Exercise goal = State how many lines in the entries below hold the word "agent", with nothing besides the number.

====== Records supplied

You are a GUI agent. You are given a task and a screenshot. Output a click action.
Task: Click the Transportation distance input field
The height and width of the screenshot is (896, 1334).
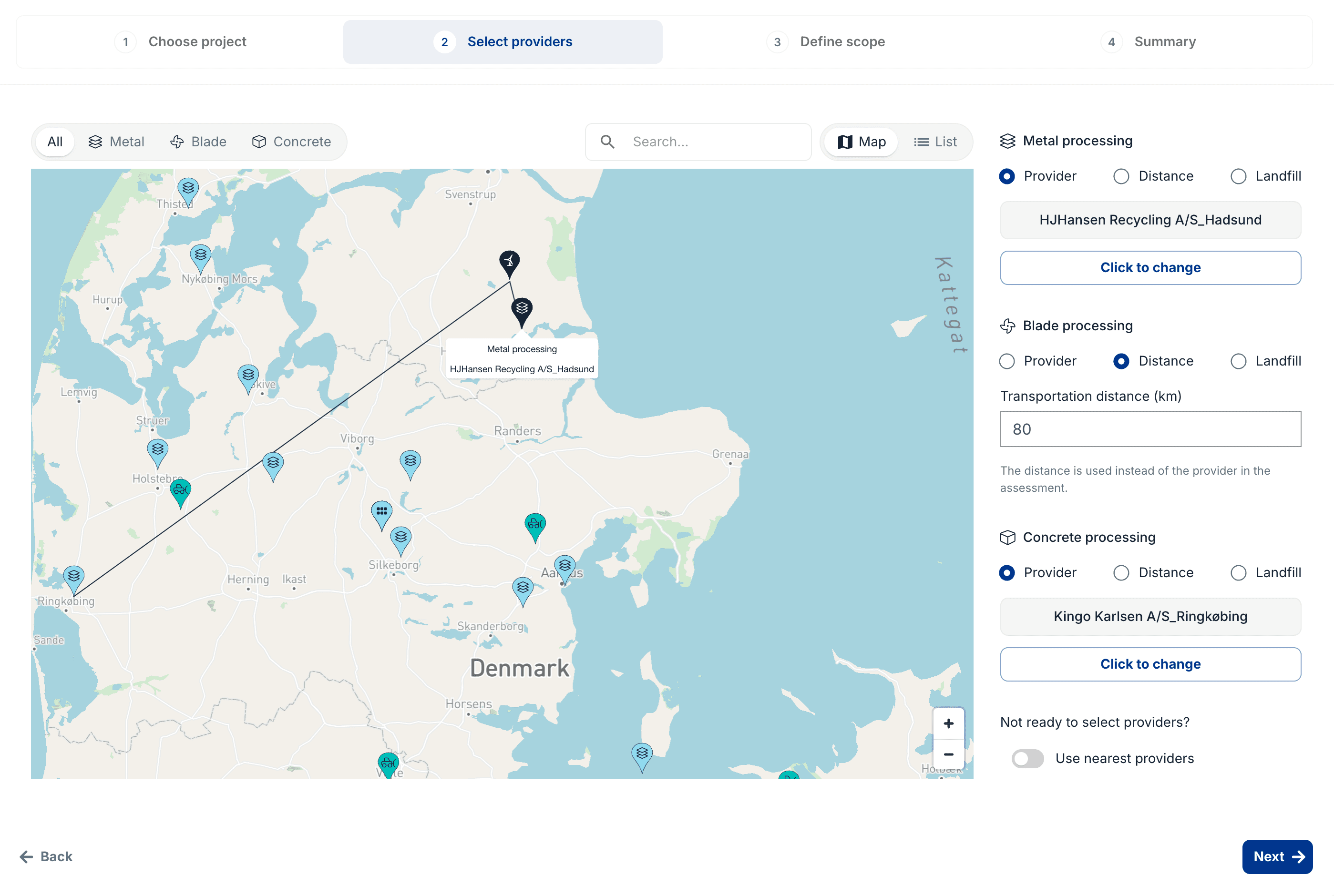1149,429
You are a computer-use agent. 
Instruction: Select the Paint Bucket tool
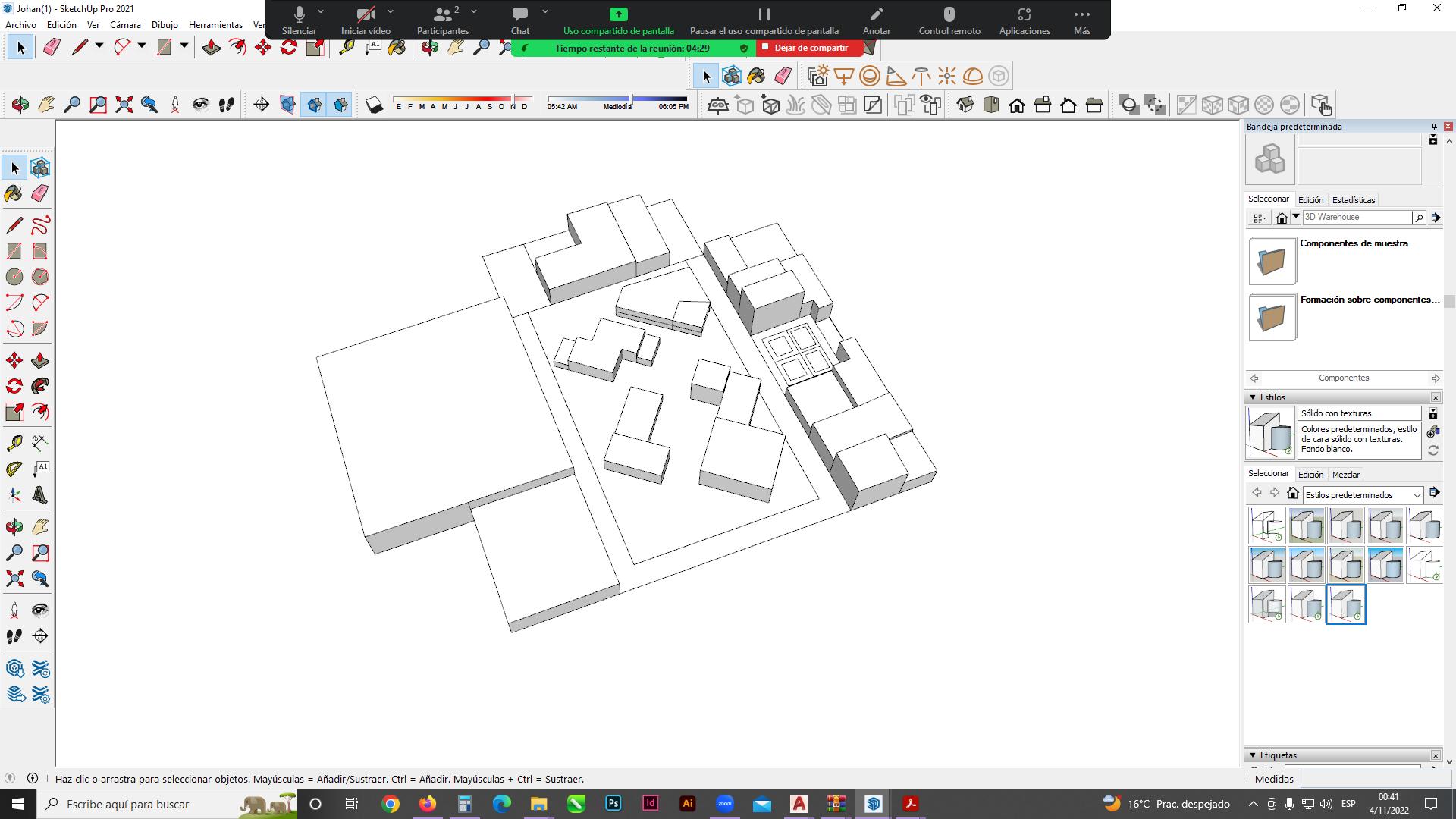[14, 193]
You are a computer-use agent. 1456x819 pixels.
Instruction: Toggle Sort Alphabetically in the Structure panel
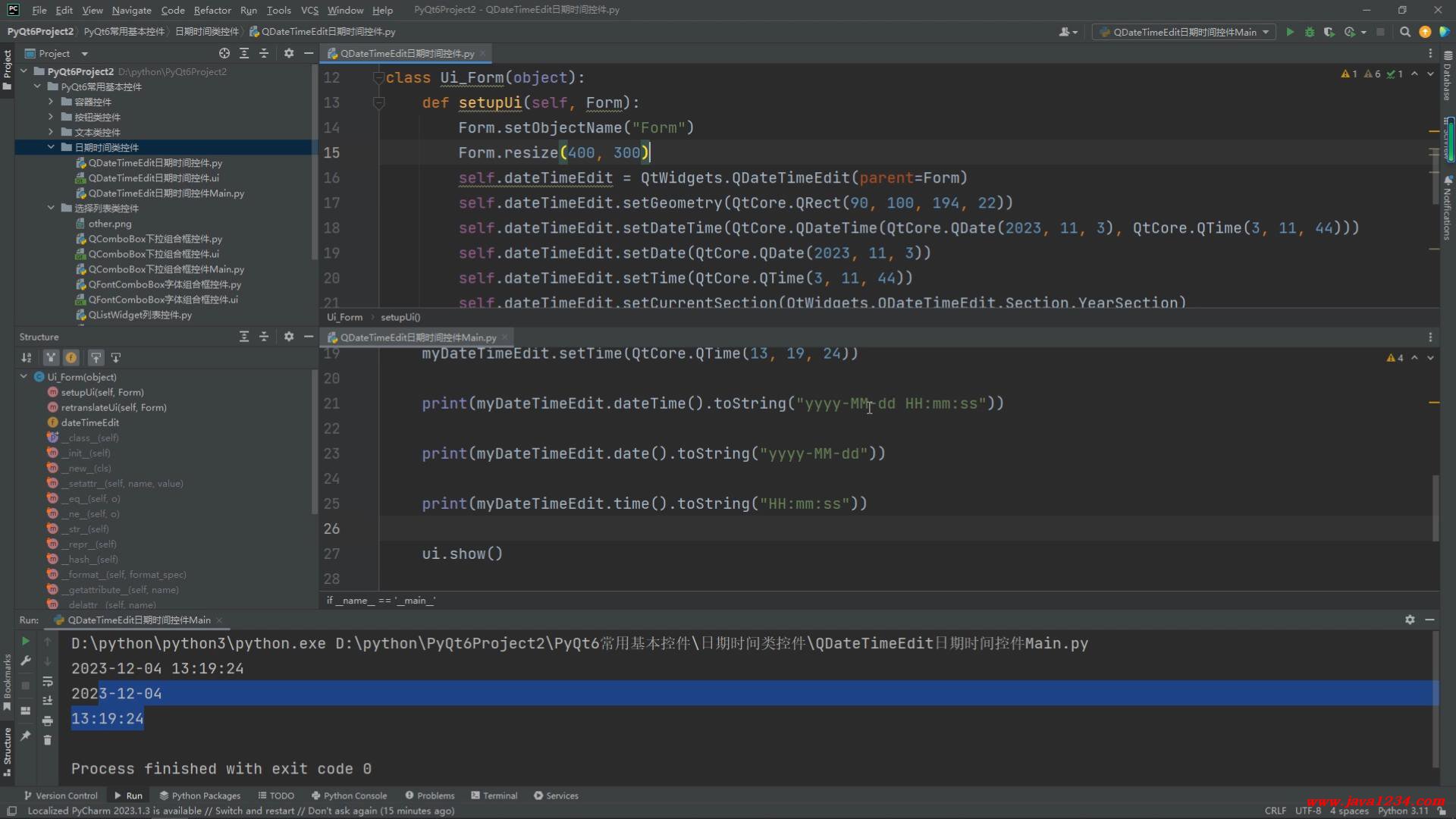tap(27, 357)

============
====== Records supplied

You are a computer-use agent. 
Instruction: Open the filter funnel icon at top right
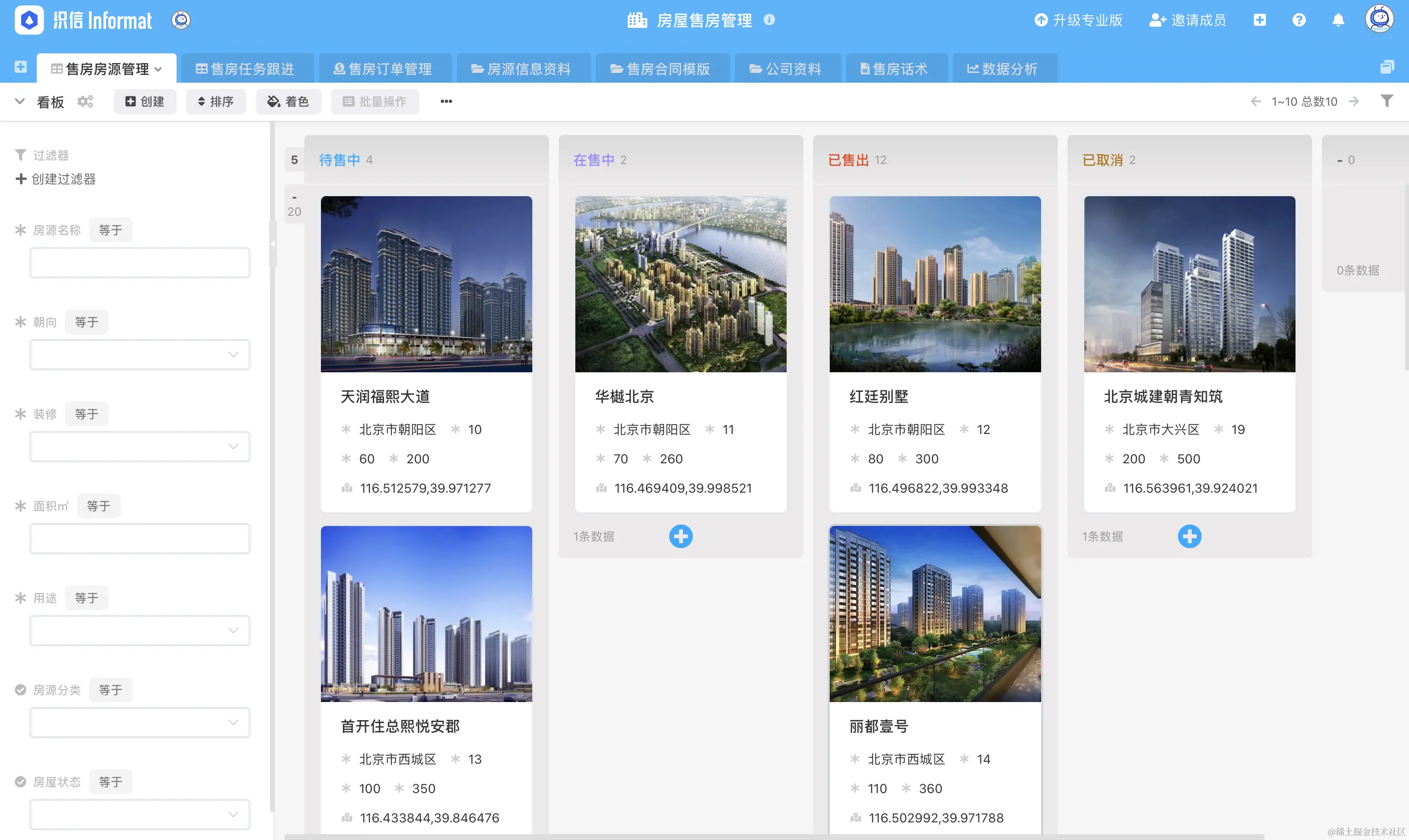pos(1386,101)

============

The completed task = 4